_Task requirements:_ Duplicate the part of the article on the citizenship case that opens with the words containing "U.S. citizen Allison" and closes with "and sperm donors.".

_Extracted text:_

────────────────

WASHINGTON (CN) – A federal judge advanced a case Wednesday involving whether a child born to a mixed-nationality lesbian couple should be granted U.S. citizenship.
U.S. citizen Allison Blixt married her Italian partner Stefania Zaccari in England, and each proceeded to bear a child using their own eggs and sperm donors.
While the State Department granted U.S. citizenship to Massimiliano Axel Zaccari-Blixt, who was born to Allison, it denied citizenship to Massimiliano’s brother Lucas, born to Stefania.
The couple sued in January 2018, represented by Elizabeth Cassady with New York-based Sullivan & Cromwell and Aaron Morris from advocacy group Immigration Equality. They claim the State Department wrongy applied Section 309 Immigration and Nationality Act – which applies to children born out of wedlock – instead of Section 301, which they say would result in citizenship for Lucas.
“Because the State Department therefore wrongly considered them to have been born ‘out of wedlock,’ it concluded that they could qualify for citizenship at birth only as the children of unwed parents, and therefore could acquire such citizenship only pursuant to Section 309 and only if Allison gave birth to them both,” the couple say in their lawsuit.
This past September, lawyers for the State Department asked U.S. District Judge Emmet G. Sullivan to dismiss the case, arguing federal law requires “both a legal relationship and a biological relationship for a child to acquire citizenship from that parent.”
“[Federal law] provides an avenue for at-birth citizenship in the case of a U.S. citizen mother in an out of wedlock birth, provided the U.S. citizen mother meets the physical presence requirements contained within the statute,” Joseph Hunt with the Department of Justice’s Civil Division wrote in the motion to dismiss.
A U.S. Citizenship and Immigration Services technical update to both section 309 and 301 grants citizenship to “a person born outside the geographical limits of the United States and its outlying possessions of parents, one of whom is an alien and the other a citizen of the United States who, prior to the birth of such person, was physically present in the United States or its outlying possessions for a period or periods totaling not less than five years.”
Blixt says she lived in the United States for over 20 years and meets the agency’s requirements.
As for the “out of wedlock” question, Hunt argued it is up to the State Department to issue citizenship in these cases, and if any doubt exists then citizenship can be denied. He said the agency includes “absent a blood relationship between the child and the parent on whose citizenship the child’s own claim is based” as doubt enough to deny such citizenship.
But Judge Sullivan denied the government’s motion from the bench and will allow the case to proceed.
“The judge’s decision to hear this case is an important step forward for the Zaccari-Blixt family and all families who are currently being denied equal treatment under the law,” Morris of Immigration Equality said in a statement after a status conference held earlier Wednesday. “The government should change its policy, and we will keep fighting until they do.”
The Justice Department did not respond to requests for comment by press time.

────────────────

_Extracted data:_

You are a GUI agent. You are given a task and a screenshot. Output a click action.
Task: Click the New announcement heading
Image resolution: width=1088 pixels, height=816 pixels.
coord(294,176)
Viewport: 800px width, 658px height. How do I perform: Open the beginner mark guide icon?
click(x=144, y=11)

────────────────

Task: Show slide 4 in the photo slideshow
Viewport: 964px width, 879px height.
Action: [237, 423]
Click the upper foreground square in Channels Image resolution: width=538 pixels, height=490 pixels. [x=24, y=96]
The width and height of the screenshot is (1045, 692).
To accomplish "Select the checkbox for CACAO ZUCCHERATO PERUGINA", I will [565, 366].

────────────────

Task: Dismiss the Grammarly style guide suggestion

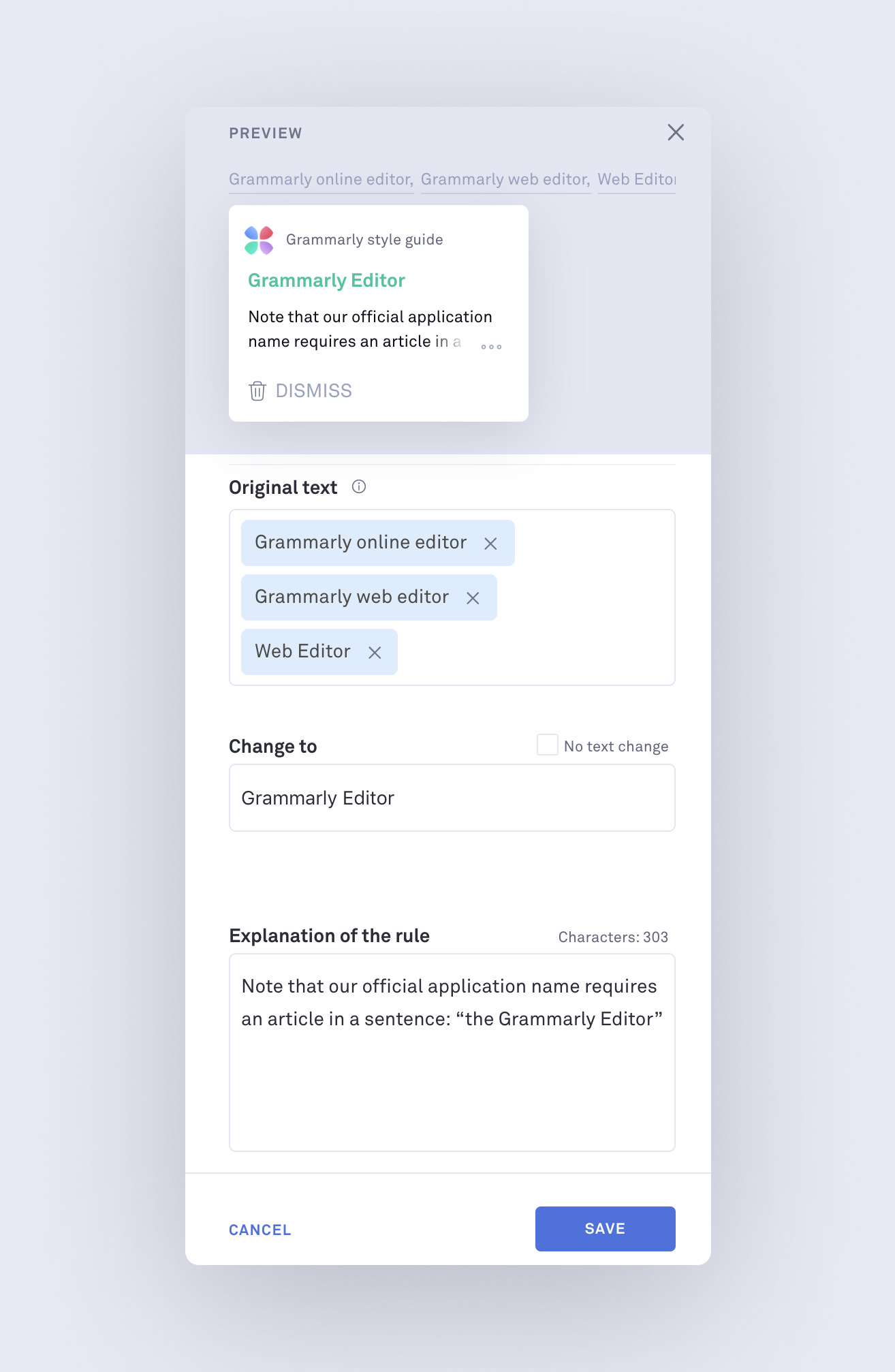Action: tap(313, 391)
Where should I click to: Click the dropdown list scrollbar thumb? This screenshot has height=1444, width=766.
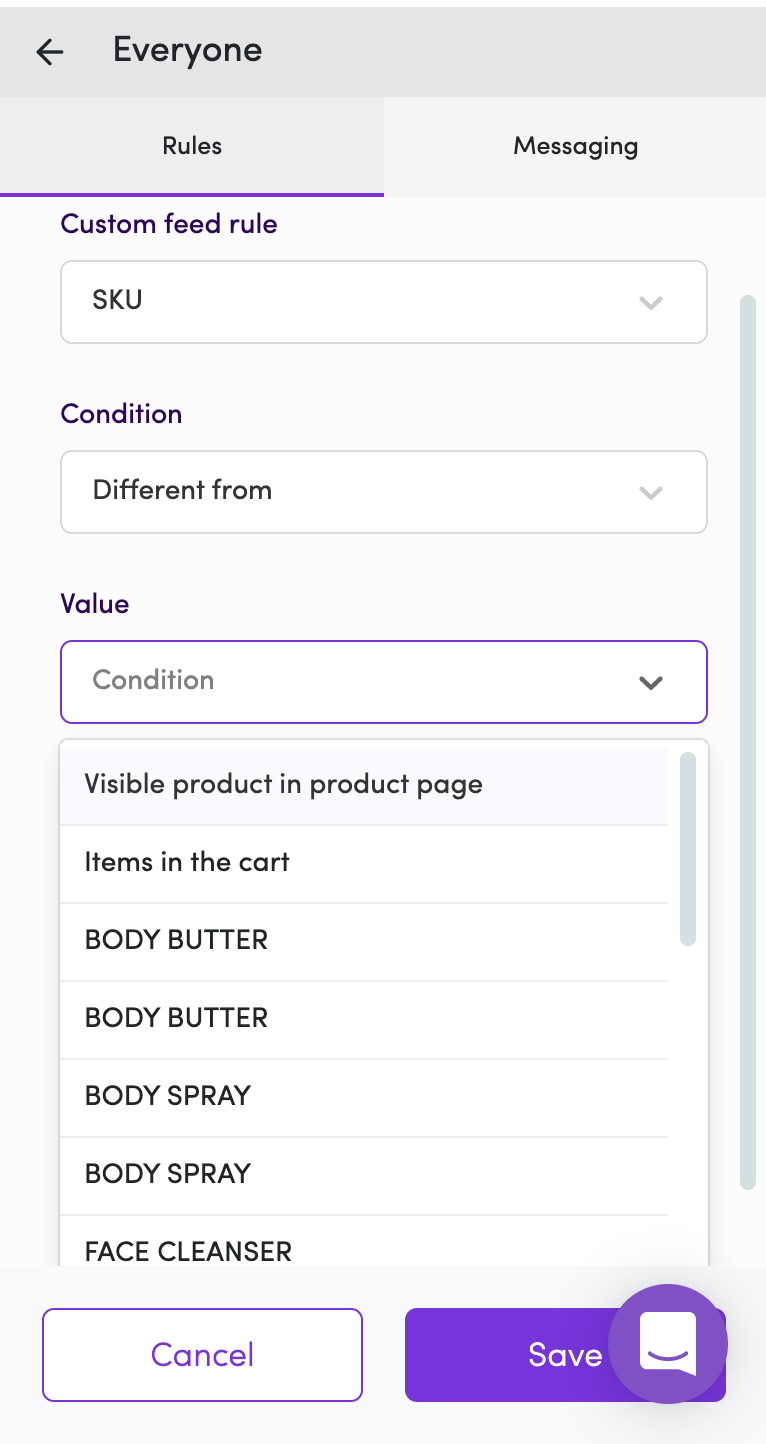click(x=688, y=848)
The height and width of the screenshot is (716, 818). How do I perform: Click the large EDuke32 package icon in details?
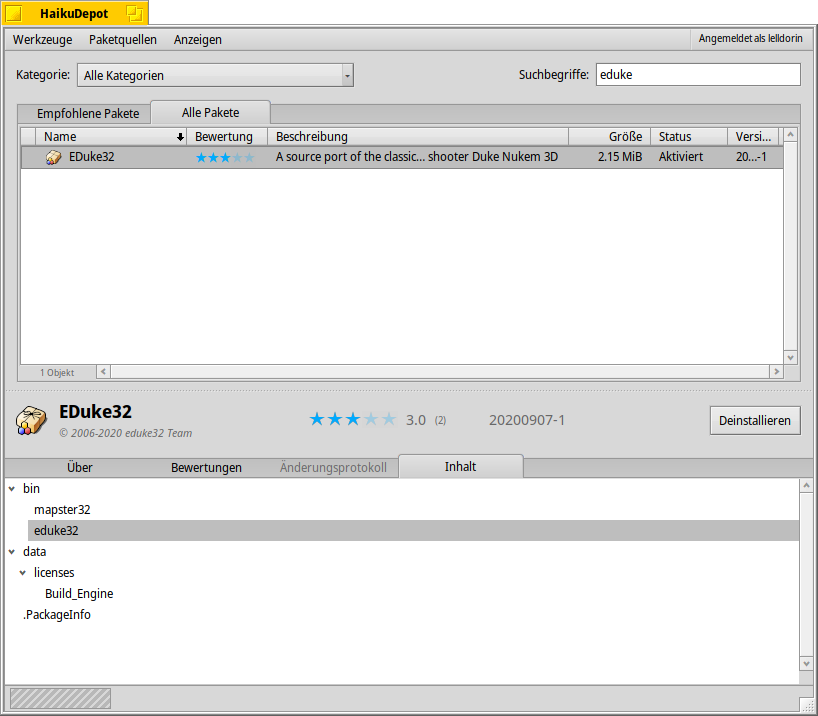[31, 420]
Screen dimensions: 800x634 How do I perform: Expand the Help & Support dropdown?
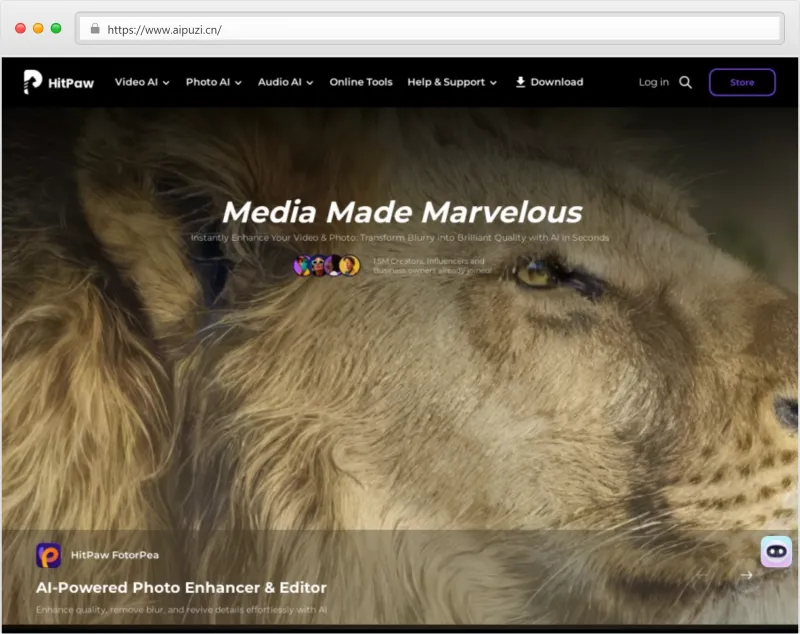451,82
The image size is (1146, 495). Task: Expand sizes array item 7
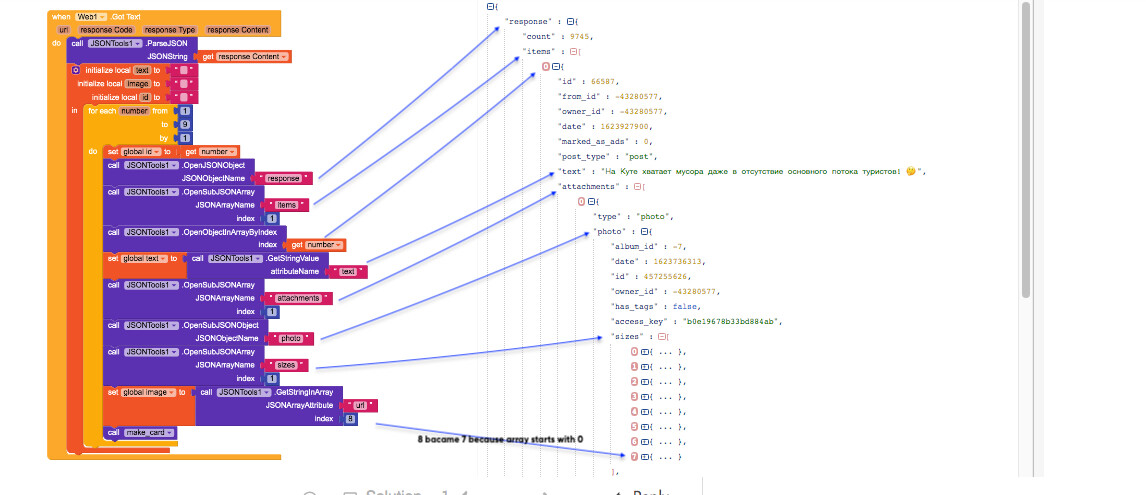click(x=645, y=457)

────────────────

_Your solution:_
U.S. citizen Allison Blixt married her Italian partner Stefania Zaccari in England, and each proceeded to bear a child using their own eggs and sperm donors.